What to do - Return the entries verbatim, starting with the line that contains "Viewport: 1556px width, 784px" and going on through the line that contains "click(x=878, y=713)", with both of those lines included. Omit the pictures from your answer.

Given data -
---
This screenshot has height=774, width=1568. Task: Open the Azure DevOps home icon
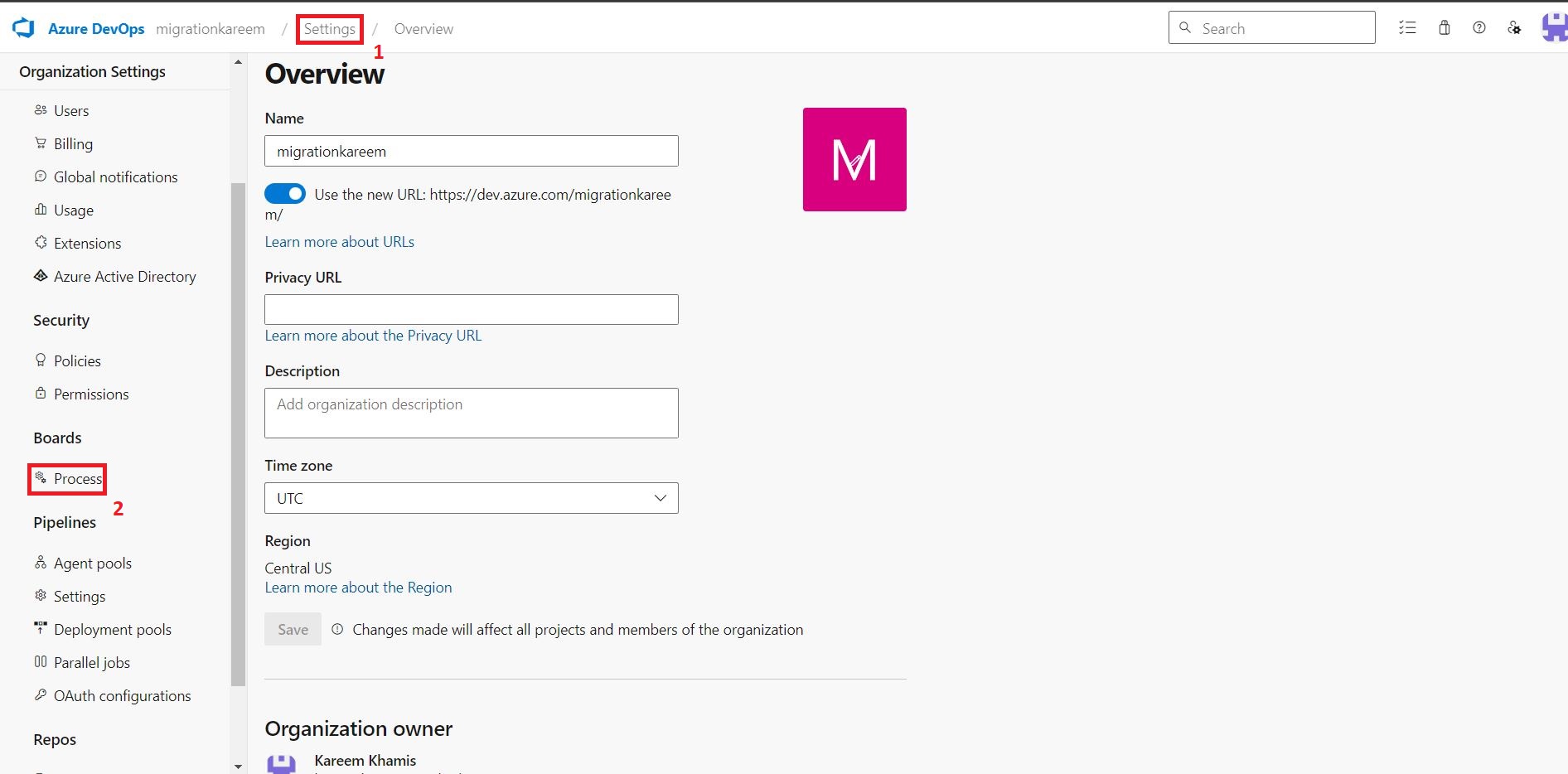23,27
---
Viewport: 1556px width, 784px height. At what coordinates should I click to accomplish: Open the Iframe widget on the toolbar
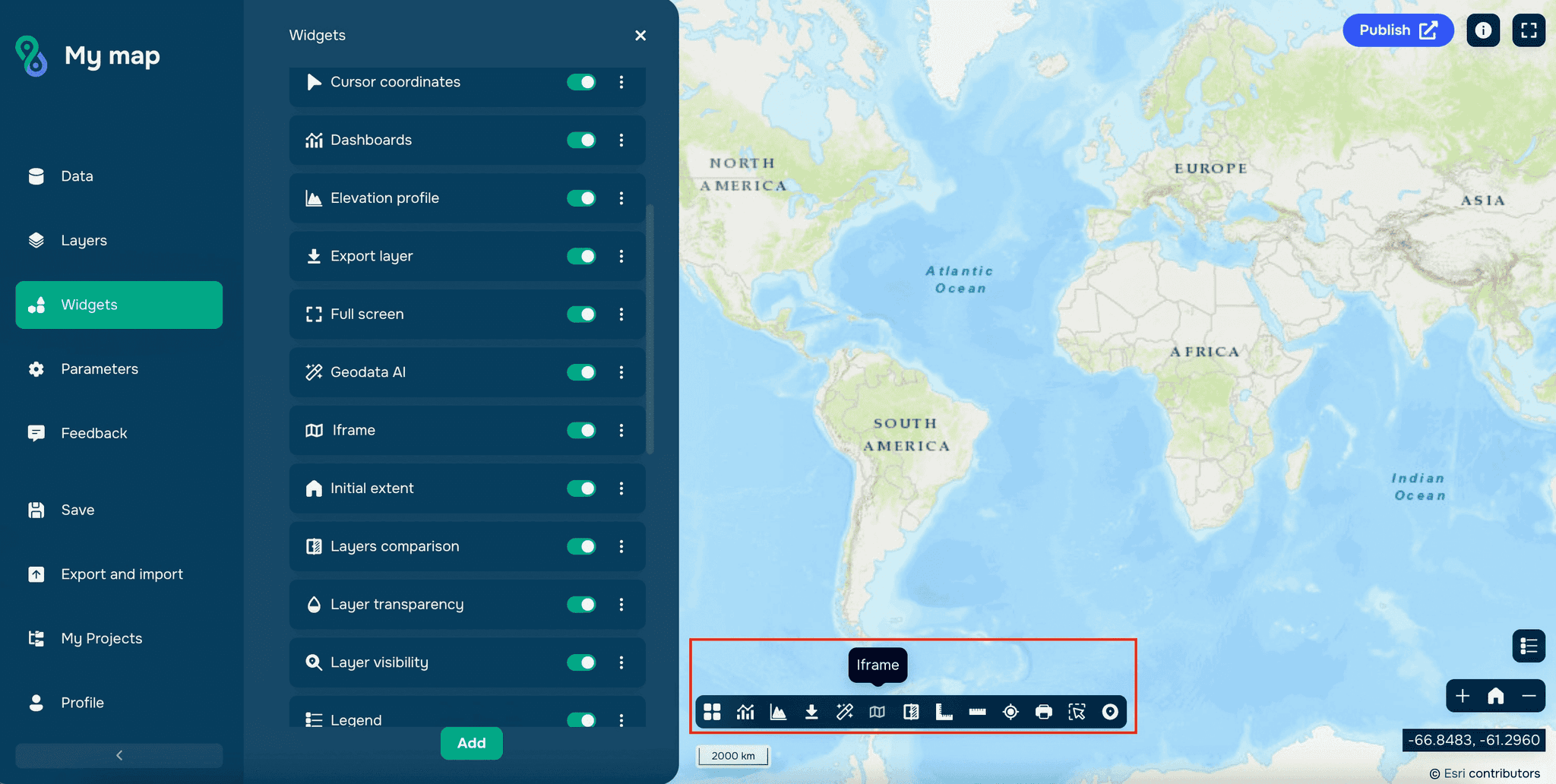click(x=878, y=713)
---
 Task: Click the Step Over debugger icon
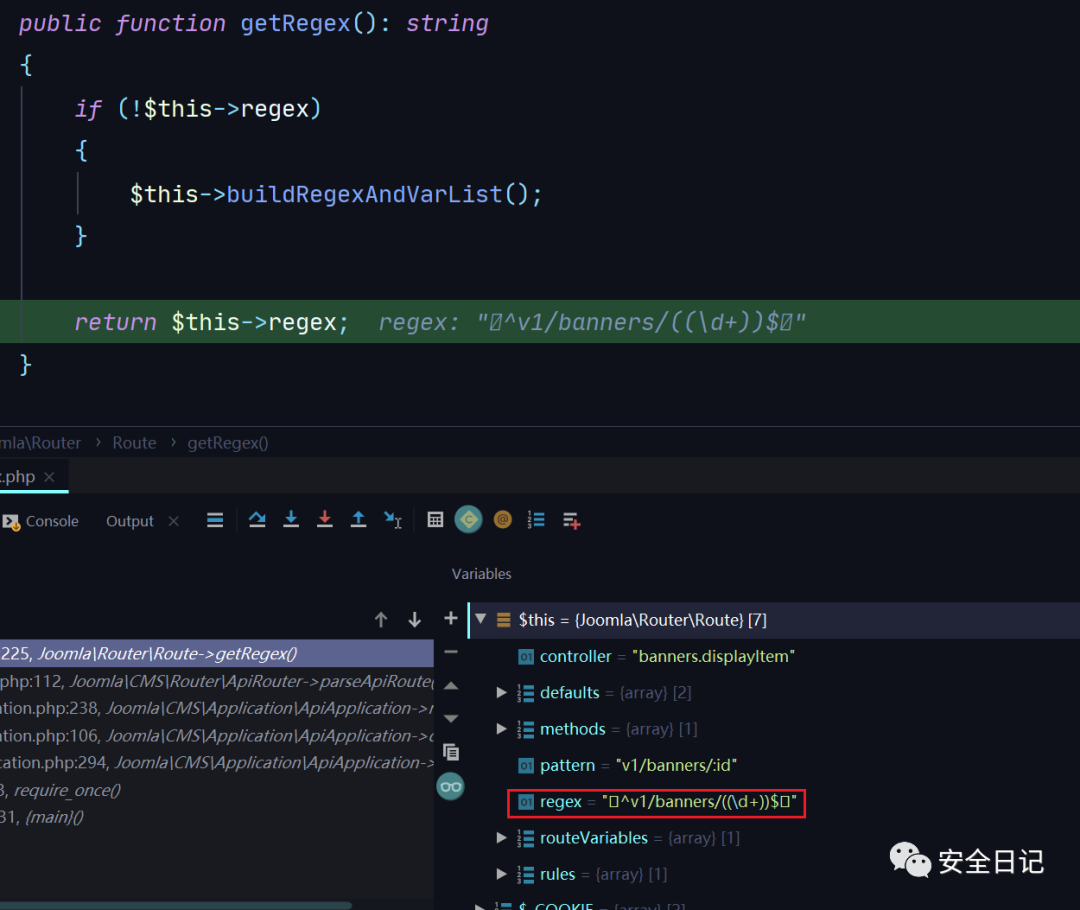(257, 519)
---
Complete response -
Viewport: 1556px width, 784px height. At what coordinates should I click to accomplish: Open the Iframe widget on the toolbar
click(x=878, y=713)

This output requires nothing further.